▶ Task to carry out: In the entries below, find the line containing "Task: Open the Feedback speech bubble icon" and the line containing "Viewport: 1345px width, 896px height.". Copy those two lines and everything between them exactly, and only that.

== Segment start ==

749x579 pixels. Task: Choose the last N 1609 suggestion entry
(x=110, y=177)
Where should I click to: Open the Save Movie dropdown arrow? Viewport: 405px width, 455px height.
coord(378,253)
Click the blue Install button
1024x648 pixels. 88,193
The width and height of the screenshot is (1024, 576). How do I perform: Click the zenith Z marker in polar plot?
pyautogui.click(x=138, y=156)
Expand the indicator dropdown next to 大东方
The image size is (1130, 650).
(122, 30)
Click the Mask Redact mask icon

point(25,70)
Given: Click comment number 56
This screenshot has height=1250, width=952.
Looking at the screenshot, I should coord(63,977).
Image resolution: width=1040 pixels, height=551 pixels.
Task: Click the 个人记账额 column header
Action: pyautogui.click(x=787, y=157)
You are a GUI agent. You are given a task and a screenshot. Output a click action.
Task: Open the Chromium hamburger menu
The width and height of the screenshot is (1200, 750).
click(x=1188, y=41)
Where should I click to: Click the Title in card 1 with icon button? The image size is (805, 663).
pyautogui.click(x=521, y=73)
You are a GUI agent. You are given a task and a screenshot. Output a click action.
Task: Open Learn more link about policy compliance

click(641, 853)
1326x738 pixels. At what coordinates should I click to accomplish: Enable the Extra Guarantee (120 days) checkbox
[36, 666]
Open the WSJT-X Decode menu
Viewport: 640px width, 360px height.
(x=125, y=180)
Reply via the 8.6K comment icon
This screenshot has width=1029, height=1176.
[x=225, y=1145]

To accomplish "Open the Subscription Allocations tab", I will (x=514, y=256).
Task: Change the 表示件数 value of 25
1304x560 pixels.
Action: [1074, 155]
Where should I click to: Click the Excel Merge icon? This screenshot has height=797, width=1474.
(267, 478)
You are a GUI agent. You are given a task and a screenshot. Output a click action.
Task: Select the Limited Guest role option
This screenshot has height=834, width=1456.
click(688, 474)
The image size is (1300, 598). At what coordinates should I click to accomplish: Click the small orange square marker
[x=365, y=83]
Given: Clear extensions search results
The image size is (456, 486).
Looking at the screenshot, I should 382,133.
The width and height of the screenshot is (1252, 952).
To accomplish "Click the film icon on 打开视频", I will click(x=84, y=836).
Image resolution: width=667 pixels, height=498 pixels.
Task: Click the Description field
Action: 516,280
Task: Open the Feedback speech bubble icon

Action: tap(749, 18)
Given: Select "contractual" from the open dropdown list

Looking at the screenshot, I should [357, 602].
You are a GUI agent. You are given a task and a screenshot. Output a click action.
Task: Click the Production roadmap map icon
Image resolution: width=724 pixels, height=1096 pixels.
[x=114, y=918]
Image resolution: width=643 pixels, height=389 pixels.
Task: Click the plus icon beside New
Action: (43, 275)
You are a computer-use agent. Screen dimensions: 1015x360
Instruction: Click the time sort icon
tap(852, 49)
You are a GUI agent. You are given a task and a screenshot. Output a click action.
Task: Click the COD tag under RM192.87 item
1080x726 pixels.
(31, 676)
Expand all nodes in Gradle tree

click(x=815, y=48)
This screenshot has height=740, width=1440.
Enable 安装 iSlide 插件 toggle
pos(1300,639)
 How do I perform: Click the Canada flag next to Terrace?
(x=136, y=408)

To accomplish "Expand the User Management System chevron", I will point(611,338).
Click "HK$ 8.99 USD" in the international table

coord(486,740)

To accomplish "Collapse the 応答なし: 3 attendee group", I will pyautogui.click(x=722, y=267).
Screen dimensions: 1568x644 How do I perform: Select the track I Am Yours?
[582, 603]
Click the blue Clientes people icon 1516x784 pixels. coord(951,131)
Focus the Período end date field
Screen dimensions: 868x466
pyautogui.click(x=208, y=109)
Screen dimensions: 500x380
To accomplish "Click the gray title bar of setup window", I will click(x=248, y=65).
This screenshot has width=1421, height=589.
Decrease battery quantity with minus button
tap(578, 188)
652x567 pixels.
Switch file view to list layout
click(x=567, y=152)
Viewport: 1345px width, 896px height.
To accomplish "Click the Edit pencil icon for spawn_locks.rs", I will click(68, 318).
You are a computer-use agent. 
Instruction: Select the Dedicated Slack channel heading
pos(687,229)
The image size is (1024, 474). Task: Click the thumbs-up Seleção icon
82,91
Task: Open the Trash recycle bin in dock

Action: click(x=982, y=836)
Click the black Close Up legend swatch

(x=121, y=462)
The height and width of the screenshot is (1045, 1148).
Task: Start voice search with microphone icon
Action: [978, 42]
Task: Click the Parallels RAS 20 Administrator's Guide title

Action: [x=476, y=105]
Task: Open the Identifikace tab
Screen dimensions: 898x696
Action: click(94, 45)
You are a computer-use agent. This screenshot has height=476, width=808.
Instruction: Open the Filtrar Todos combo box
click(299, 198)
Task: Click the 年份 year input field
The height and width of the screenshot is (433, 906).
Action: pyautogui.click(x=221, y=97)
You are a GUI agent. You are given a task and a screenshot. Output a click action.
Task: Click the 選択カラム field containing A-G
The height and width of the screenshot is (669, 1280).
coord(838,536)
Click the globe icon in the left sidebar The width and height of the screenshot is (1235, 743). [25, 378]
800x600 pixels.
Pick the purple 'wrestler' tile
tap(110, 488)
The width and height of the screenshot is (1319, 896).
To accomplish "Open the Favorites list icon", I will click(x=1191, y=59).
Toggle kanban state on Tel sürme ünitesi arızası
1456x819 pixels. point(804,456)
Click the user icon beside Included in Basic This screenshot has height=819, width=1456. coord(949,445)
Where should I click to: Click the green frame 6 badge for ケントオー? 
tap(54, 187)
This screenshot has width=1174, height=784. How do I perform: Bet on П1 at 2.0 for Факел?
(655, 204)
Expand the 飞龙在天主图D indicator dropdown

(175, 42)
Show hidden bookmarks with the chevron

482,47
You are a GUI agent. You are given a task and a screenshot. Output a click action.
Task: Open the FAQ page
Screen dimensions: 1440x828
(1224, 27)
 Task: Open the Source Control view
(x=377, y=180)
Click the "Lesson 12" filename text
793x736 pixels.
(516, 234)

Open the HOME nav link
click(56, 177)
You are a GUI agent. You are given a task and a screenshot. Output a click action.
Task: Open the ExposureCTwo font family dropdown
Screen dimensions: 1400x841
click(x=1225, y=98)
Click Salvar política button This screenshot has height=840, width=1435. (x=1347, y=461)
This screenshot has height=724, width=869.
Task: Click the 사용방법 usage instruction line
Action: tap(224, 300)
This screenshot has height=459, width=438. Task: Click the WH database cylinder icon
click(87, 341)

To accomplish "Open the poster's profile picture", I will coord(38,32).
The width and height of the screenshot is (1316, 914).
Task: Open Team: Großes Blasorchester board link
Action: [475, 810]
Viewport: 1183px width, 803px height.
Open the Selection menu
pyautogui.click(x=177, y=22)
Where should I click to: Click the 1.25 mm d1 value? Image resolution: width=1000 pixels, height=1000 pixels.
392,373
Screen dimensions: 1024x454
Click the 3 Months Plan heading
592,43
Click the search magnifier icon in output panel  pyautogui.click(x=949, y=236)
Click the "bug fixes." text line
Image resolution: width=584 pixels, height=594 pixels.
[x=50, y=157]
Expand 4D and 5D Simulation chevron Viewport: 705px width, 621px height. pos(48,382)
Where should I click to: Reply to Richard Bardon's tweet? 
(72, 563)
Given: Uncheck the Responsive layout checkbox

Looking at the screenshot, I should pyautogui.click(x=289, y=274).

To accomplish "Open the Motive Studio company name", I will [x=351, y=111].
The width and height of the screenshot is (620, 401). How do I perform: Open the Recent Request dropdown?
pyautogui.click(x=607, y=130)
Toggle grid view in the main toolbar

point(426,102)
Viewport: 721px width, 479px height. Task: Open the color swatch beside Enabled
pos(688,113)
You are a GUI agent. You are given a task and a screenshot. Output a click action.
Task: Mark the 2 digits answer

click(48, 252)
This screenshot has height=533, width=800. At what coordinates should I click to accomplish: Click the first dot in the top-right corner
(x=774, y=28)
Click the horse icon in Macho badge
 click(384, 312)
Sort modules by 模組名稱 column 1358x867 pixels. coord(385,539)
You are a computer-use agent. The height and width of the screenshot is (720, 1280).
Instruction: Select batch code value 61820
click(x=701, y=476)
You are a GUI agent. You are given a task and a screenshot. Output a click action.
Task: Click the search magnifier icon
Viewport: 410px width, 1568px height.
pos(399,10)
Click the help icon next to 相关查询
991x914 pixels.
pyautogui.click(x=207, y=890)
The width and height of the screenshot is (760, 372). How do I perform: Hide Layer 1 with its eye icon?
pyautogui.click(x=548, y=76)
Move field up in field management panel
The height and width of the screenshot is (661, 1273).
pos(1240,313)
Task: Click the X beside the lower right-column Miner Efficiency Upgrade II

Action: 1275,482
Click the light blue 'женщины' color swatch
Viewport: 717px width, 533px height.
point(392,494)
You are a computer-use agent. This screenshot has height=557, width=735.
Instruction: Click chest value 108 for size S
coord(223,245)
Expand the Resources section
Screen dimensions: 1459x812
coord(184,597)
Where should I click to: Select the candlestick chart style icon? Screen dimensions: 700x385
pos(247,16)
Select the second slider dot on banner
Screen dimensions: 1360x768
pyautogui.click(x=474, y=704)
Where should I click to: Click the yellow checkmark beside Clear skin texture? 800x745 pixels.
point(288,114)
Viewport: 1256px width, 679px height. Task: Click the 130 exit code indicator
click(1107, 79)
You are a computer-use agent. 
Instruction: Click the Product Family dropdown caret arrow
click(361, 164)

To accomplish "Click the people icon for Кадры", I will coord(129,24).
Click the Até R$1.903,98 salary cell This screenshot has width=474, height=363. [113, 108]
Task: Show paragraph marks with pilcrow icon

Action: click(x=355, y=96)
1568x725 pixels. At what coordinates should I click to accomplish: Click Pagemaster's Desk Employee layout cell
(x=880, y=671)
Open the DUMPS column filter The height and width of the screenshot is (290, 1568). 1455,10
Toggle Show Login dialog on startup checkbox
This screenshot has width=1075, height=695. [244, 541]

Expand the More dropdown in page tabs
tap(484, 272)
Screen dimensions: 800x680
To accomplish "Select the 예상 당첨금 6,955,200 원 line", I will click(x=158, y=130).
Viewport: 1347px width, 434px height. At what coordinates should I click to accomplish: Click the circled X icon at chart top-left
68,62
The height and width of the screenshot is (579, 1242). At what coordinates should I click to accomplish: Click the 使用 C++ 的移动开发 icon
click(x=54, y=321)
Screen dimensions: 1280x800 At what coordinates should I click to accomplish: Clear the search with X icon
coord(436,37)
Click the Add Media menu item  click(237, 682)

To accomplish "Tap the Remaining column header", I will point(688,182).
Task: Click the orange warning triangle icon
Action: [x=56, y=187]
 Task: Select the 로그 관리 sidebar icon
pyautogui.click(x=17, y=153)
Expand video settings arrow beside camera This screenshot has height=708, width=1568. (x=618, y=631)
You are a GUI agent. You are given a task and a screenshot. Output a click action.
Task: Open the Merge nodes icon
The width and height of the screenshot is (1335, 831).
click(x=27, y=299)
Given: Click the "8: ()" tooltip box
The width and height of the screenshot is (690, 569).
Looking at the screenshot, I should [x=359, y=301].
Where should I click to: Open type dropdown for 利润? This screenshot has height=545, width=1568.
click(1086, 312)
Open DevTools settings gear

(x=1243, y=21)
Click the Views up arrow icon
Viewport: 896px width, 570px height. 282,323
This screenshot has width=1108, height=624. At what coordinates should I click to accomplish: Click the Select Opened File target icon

== Segment end ==

▶ Response to this task:
Task: Open the Feedback speech bubble icon

Action: tap(749, 18)
Given: Select "contractual" from the open dropdown list

Looking at the screenshot, I should [357, 602].
You are a GUI agent. You are given a task and a screenshot. Output a click action.
Task: Click the Production roadmap map icon
Image resolution: width=724 pixels, height=1096 pixels.
[x=114, y=918]
Image resolution: width=643 pixels, height=389 pixels.
Task: Click the plus icon beside New
Action: (43, 275)
You are a computer-use agent. Screen dimensions: 1015x360
Instruction: Click the time sort icon
tap(852, 49)
You are a GUI agent. You are given a task and a screenshot. Output a click action.
Task: Click the COD tag under RM192.87 item
1080x726 pixels.
(31, 676)
Expand all nodes in Gradle tree

click(x=815, y=48)
This screenshot has height=740, width=1440.
Enable 安装 iSlide 插件 toggle
pos(1300,639)
 How do I perform: Click the Canada flag next to Terrace?
(x=136, y=408)

To accomplish "Expand the User Management System chevron", I will point(611,338).
Click "HK$ 8.99 USD" in the international table

coord(486,740)

To accomplish "Collapse the 応答なし: 3 attendee group", I will pyautogui.click(x=722, y=267).
Screen dimensions: 1568x644 How do I perform: Select the track I Am Yours?
[582, 603]
Click the blue Clientes people icon 1516x784 pixels. coord(951,131)
Focus the Período end date field
Screen dimensions: 868x466
pyautogui.click(x=208, y=109)
Screen dimensions: 500x380
To accomplish "Click the gray title bar of setup window", I will click(x=248, y=65).
This screenshot has width=1421, height=589.
Decrease battery quantity with minus button
tap(578, 188)
652x567 pixels.
Switch file view to list layout
click(x=567, y=152)
Viewport: 1345px width, 896px height.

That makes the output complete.